### Task
Rewrite the rows from the line with "Click the search magnifier sidebar icon" through the end of the rows, swapping "sidebar" for "side panel" and keeping everything else the same.

Source data:
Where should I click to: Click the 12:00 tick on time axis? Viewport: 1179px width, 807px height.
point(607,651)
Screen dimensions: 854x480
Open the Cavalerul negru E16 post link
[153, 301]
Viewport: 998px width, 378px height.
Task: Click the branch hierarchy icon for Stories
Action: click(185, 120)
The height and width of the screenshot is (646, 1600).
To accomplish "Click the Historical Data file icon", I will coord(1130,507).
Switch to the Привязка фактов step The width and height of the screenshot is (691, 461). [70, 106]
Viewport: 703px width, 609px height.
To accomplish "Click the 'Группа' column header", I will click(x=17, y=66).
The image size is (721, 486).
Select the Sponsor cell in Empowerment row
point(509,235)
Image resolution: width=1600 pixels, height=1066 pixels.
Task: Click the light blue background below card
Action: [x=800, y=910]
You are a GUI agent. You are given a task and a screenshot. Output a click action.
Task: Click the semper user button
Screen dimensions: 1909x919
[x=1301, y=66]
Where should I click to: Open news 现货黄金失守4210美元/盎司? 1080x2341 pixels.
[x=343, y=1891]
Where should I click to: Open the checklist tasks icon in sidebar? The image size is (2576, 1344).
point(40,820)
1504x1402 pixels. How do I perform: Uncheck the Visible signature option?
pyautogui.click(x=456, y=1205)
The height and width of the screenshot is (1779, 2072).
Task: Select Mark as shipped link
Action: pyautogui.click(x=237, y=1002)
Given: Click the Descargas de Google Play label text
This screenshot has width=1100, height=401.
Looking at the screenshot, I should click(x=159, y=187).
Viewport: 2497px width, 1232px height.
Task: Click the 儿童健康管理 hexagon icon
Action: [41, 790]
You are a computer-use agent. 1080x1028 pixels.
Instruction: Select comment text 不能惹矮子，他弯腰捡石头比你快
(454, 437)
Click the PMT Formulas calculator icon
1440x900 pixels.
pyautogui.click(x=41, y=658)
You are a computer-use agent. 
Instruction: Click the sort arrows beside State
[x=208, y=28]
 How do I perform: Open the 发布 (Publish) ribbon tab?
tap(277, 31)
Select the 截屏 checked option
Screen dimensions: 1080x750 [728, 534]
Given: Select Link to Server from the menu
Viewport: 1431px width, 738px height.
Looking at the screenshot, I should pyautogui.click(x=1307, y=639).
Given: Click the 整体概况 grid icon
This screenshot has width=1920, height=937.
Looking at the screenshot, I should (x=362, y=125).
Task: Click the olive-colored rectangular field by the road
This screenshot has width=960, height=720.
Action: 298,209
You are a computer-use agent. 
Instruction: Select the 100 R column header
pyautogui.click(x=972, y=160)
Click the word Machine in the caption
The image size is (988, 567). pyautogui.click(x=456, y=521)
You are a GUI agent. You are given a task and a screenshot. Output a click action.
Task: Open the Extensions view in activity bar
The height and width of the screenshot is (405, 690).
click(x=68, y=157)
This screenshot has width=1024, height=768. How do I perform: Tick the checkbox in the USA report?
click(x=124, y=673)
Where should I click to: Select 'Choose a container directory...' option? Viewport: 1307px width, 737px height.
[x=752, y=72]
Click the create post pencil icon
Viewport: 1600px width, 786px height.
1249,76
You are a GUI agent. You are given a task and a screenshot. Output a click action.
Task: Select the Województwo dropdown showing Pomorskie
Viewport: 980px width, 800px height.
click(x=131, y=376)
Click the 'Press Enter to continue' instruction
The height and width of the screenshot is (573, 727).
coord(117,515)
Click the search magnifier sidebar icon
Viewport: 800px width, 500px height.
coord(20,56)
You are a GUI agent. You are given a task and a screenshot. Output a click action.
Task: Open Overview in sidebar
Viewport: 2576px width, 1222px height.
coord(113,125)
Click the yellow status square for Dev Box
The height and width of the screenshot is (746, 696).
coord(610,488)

### Solution for this problem
Click the search magnifier side panel icon
Viewport: 800px width, 500px height.
coord(20,56)
You are a GUI agent. You are given a task and a screenshot. Output a click action.
Task: Open Overview in side panel
Viewport: 2576px width, 1222px height.
coord(113,125)
Click the yellow status square for Dev Box
The height and width of the screenshot is (746, 696).
coord(610,488)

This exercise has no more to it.